- [Texto fornecido]
+++++

Para participar da construção da plataforma Elibré, ele convidou Solange Plebani. No fim dos anos 1990, como sócia da Wheb Sistemas, ela foi uma das desenvolvedoras do premiado Tasy, software de gerenciamento de custos e qualidade assistencial-hospitalar, usado atualmente por instituições de saúde no mundo inteiro.
Quando a Wheb foi comprada pela Philips, em 2010, Solange foi chamada para trabalhar na multinacional holandesa, onde ficou por pouco mais de 11 anos. Agora, a executiva entra para o time da Elibré, como sênior digital partner da Apus Capital, empresa de capital de risco fundada por Barbosa. “Desenvolvemos um conjunto de sistemas para a integração do ciclo de cuidado do paciente”, explica Solange.
Essa é uma das grandes deficiências no tratamento do paciente que requer internação psiquiátrica no Brasil. A jornada doente é fragmentada - a assistência durante a internação é interrompida no pós-alta. Mudam-se os protocolos de abordagem, adotam-se novas condutas e trocam-se medicamentos. Pacientes, familiares e até os profissionais de saúde ficam perdidos.
Sem o cuidado integrado, a adesão ao tratamento é menor, os sintomas tendem a recrudescer e os riscos de novas hospitalizações aumentam. “A plataforma é uma extensão da nossa oferta de valor”, afirma Barbosa. “A gente não acredita que nosso trabalho com o hospital seja suficiente para evitar a reinternação. Precisamos oferecer mais do que isso.”

+++++

- [Listagem de dados]
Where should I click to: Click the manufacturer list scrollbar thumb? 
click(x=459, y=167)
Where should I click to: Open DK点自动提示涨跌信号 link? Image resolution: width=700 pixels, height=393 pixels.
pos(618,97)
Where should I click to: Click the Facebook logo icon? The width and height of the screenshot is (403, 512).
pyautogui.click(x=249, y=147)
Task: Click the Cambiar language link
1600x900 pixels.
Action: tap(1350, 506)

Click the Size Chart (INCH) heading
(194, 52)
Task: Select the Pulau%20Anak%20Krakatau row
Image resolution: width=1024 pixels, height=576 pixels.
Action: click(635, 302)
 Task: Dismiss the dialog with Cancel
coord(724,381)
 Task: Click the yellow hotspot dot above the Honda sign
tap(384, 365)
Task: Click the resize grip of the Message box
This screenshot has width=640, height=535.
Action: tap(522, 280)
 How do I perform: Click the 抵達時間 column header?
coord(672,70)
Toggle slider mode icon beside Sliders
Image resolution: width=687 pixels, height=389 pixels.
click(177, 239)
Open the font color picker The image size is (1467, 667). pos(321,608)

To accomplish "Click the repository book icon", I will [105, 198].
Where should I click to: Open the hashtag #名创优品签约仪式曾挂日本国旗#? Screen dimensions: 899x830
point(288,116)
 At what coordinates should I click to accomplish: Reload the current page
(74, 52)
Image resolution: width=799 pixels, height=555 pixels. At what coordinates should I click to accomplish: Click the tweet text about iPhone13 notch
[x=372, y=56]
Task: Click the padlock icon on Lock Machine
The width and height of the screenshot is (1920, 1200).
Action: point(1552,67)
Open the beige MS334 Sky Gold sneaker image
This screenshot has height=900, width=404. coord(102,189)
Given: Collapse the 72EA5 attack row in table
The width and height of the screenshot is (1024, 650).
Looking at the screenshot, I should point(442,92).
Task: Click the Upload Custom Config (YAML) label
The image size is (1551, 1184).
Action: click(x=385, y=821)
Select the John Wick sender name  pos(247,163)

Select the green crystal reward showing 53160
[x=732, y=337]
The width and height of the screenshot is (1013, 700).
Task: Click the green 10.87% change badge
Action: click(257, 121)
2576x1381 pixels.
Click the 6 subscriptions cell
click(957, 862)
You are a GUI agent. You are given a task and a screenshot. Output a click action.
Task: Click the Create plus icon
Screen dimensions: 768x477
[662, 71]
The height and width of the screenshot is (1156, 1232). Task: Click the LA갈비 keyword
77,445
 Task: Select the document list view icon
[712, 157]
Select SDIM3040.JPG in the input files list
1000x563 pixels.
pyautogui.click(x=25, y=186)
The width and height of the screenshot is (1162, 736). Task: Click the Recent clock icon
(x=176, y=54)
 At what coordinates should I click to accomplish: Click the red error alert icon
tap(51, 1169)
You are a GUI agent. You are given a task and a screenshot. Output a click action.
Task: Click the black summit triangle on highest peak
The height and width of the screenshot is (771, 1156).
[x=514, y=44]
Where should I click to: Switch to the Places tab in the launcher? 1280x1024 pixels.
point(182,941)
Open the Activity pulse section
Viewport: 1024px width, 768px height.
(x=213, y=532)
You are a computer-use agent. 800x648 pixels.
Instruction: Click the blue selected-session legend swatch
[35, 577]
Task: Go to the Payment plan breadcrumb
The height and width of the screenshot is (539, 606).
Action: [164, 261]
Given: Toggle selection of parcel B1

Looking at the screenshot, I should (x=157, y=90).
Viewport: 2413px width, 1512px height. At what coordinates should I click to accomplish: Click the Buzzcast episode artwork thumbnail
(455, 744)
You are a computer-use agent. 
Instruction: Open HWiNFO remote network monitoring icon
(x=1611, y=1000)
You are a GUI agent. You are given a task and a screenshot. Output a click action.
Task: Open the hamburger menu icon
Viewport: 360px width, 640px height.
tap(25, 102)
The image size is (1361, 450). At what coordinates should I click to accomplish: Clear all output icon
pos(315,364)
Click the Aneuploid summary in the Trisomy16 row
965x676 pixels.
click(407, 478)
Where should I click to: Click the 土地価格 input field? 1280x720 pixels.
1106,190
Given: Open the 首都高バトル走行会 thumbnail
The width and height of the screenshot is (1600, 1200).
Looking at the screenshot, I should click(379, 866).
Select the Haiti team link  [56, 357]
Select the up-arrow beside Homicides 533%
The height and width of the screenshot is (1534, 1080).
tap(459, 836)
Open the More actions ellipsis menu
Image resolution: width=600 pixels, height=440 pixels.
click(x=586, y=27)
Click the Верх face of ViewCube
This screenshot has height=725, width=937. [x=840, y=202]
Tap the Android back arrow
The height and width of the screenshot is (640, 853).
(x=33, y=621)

+++++

- [Instruções]
Cite literalmente, do texto sobre a plataforma Elibré, tudo o que vai de "Quando a Wheb" até "saúde ficam perdidos.". A listagem foi tirada de outra fonte.

- [Resposta abaixo]
Quando a Wheb foi comprada pela Philips, em 2010, Solange foi chamada para trabalhar na multinacional holandesa, onde ficou por pouco mais de 11 anos. Agora, a executiva entra para o time da Elibré, como sênior digital partner da Apus Capital, empresa de capital de risco fundada por Barbosa. “Desenvolvemos um conjunto de sistemas para a integração do ciclo de cuidado do paciente”, explica Solange.
Essa é uma das grandes deficiências no tratamento do paciente que requer internação psiquiátrica no Brasil. A jornada doente é fragmentada - a assistência durante a internação é interrompida no pós-alta. Mudam-se os protocolos de abordagem, adotam-se novas condutas e trocam-se medicamentos. Pacientes, familiares e até os profissionais de saúde ficam perdidos.